One of the final big-screen credits for the late actor Brian Dennehy, the exquisitely fine-tuned indie Driveways centres on three characters thrown together under unhappy circumstances. Director Andrew Ahn, working from a script by Hannah Bos and Paul Thureen, introduces us first to Kathy (Hong Chau), a single mother who's hauled her young son Cody (Lucas Jaye) across several states to help clear out the house of her recently deceased sister. Given that sis was a prodigious hoarder, we soon grasp this is quite the task for one mourning woman to take on. But then an extra pair of hands present themselves: those of Del (Dennehy), the widowed Army veteran who lives in the house next door, and who seems to have been waiting for an opportunity to serve anew, if not as a removals man (he's getting on, and his back isn't what it used to be), then certainly as a babysitter for Cody as Kathy closes out her sister's accounts. A sense of finality hangs over the early scenes, such that you might initially misinterpret that title as a synonym for dead ends. A neighbour on the other side of the street (Christine Ebersole) lets slip she's been at a loss since her husband lost his job in the '08 crash; there appears nothing for these people to do save pack up, cultivate their gardens, and wait for the inevitable, as Del looks to be doing sat on his front porch. Yet Ahn introduces himself - in remarkable style - as too much the optimist for that to be the case for long. What follows is a film that correlates in close, rewarding, moving fashion with the Midwest of last year's Best Picture winner Nomadland. Where Chloé Zhao went roaming, Ahn has stayed put, committing instead to poking around and seeing what life remains on America's doorsteps a decade on from 2008, low-key though it may be. These driveways aren't dead ends, it turns out, but a place of meetings, intersections, sometimes fraught but mostly fond interactions.

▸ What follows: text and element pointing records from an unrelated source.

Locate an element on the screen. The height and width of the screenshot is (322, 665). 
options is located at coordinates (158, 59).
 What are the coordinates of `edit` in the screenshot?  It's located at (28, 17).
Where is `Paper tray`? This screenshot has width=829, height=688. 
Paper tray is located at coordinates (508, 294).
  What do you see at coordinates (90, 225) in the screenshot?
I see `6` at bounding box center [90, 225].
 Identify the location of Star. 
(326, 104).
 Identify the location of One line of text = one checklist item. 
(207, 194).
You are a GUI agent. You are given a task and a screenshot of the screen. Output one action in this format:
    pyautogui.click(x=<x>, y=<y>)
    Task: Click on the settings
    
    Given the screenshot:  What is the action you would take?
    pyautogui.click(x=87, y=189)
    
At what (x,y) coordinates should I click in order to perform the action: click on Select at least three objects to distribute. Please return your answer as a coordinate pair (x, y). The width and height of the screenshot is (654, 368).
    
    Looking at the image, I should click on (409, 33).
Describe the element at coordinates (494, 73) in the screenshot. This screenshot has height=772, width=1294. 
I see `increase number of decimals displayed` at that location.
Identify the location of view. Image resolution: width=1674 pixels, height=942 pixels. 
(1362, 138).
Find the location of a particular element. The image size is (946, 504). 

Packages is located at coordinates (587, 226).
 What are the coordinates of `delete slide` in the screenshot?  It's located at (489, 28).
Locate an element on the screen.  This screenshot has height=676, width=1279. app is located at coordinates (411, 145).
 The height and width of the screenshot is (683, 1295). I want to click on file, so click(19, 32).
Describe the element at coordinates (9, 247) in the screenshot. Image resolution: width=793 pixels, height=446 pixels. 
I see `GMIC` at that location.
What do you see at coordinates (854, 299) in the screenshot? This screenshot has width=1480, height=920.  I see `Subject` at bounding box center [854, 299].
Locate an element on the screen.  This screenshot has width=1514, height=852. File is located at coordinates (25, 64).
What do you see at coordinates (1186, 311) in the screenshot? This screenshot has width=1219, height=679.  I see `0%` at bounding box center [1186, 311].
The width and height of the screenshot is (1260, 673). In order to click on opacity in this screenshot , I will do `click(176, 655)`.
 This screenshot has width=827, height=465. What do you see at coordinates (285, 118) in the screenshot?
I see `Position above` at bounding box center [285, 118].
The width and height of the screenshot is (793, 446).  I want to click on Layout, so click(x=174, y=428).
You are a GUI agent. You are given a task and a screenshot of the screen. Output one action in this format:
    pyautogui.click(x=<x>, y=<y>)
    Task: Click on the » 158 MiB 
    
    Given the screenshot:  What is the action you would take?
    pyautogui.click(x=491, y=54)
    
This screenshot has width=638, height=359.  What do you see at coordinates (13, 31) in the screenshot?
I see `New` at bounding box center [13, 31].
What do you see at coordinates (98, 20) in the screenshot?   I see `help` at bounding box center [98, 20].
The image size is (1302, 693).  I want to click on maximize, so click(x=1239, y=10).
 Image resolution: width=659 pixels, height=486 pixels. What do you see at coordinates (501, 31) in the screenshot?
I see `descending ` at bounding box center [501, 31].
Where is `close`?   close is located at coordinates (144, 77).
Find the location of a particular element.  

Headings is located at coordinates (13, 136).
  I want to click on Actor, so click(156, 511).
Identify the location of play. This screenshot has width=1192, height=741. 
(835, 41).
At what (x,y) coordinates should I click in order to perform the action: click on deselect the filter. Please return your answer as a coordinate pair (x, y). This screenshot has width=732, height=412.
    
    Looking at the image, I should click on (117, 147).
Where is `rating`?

If the whole feels utterly unlike the bulk of modern American cinema, that's because Driveways reveals a new talent whose sincerity around flesh-and-blood people recalls certain East Asian filmmakers: the warmth coming off the screen matches that of Ang Lee's early work (Lee's regular collaborator James Schamus is a producer here) and the very best Kore-eda films. From the wordless opening movement that establishes Kathy and Cody as a quiet team, Ahn displays an uncommonly sure feel for these figures, and how they're likely to react in any given situation. Further elevated by Chau's typically unshowy performance, the frazzled, sometimes overwhelmed yet surprisingly resilient Kathy may just be one of the most beautiful characterisations in 21st century cinema, and she has the least pronounced arc here. More often than not, the focus lands on the growing bond between man and boy, an impossibly tired movie trope to which Ahn brings disarmingly fresh eyes. In Cody, he sees a hyper-sensitive soul - a real mother's boy; you gulp when he's packed off on a playdate with a couple of roughhousing WWE fans - being gradually coaxed out of his shell, to Kathy's evident relief and pride. And then there's the rocksolid Del, with his endlessly humanising meals-for-one, as safe a pair of hands as you could hope to leave your child with on days when you've got toilets to clean and documents to sign. Dennehy is great with everyone here: he has some especially tender scenes with befuddled vet Jerry Adler, an actor whom you suspect might still outlive us all. Even when Del's life story comes pouring out late on, it's not in a "movie" way - or, rather, it's in the way of a superior movie, tempered with such experience, humour and insight that it never feels like an actor's monologue. No surprise that Driveways was embraced as a source of respite when it appeared on US streaming services in early summer 2020, what with Everything That Was Going On: it's a film that, for 85 minutes, invites us to watch no more and no less than a few hundred square yards of America being set right by good people. That's a valuable thing for a movie to show us. At a time when aspiration seems either doomed or deadly, and where we've been given cause to wonder where the heroes have gone, that may be more valuable than ever for a movie to show us.
Driveways is currently available to stream via Sky Cinema/NOW TV.